The plunger is hot inserted into the green stopper. Im always surprised how good a bond this does give between the plastic and the metal.  The blue top and plunger are connected with an internal screw.

The final result

The coil has about 600 turns of 0.5mm. I planned for 850 turns like the original but could not fit more windings. It still has more then enough power to push the ball away. Still have not found the test ball back .



Detail view of the spring and stopper.


I have a box full of springs, but do you think I could find anything matching what was needed?  I was already browsing the web trying to find something when I thought: why not make one yourself ?

And that was so much easier then expected! Just wind some 0.6mm spring wire around a 8mm former, and voila: the spring.


Only pull it out till the needed length. So much faster then trying to source it from somewhere.

So in the end about every part of the ball-saver is made at home. I estimate about USD6 in total cost.


Couple of space invaders came in to check out the spring.  Thanks to the honeycomb treatment they received, they are not aggressive any more.



Next stop: the ball eject.

The flipper actuator



The 3d model


A typical flipper assembly looks like this:


(sorry source of picture unknown)

I tried to design the 3d model similar to this with all parts placed on a baseplate. But that did not work out that well. It was not very strong and a huge baseplate.

So tried another approach with a beam that holds all parts. That did work out much better, and was using the capacities of a 3d printer and plastic better.

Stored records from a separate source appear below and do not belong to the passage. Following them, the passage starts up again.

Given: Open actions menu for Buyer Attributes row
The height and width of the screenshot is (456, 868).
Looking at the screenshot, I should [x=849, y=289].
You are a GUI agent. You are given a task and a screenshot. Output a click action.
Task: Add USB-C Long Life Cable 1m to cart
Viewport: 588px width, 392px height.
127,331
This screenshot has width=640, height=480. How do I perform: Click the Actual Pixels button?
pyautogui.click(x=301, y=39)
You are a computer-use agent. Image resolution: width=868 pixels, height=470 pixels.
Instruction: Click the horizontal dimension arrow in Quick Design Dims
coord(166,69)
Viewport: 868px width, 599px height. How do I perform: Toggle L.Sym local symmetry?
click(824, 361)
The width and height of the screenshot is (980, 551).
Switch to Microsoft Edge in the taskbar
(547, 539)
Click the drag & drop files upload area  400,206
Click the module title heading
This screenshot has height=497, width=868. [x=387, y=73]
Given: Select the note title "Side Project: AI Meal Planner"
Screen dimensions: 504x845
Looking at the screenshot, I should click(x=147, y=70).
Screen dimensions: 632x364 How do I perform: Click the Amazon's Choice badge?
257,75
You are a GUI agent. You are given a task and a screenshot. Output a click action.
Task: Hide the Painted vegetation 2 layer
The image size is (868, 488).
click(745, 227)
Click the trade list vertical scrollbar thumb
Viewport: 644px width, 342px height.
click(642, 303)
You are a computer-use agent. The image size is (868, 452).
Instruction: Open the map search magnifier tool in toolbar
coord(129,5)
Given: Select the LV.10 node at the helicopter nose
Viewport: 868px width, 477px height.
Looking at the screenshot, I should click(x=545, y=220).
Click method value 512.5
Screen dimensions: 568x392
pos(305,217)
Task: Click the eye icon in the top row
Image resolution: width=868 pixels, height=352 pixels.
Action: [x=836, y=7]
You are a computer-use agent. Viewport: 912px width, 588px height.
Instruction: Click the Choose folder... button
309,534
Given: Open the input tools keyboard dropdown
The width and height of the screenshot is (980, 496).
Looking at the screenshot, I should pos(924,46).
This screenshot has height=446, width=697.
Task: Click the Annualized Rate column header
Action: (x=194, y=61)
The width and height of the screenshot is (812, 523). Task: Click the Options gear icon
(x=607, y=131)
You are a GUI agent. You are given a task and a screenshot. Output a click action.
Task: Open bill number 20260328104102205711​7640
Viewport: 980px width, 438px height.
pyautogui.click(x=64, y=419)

The yellow bit is the base of the flipper. The blue and green are the movable parts. Red is the coil and orange the coil holders. The vertical red cylinder is the flipper shaft. Cost me a week fiddling to get all the dimensions and movements correct.

The small light green rectangles slots are nut traps. You press a nut in here, and then you can use a screw from the top.



The coil holder


Interesting part is that complexity is no issue with a 3d printer. So I designed a thread between the 2 parts of the coil. You screw both parts together and then glue them forever together.So the screw function is only used once.



tn_IMAG1536 -crop



The flipper assembly

After letting my mendel90 run for a couple of hours here the result. A fully functional flipper made out of plastic where possible.

For the first test wound the coil with 0.68mm copper and 300 turns. The coil takes a huge amount of current. With 3 amps the plunger barely moves. With 5A it just decides to flip. On a 10A 24v supply it works much better. The plastic test balls fly everywhere. The on duration is hand timed and thus not short enough, so the coil heats up fast.


In contrast to the standard flipper assemblies, this model uses real bearings. No more issues with worn out nylon parts! You cannot see the bearings in the picture above, because they are inside the plastic.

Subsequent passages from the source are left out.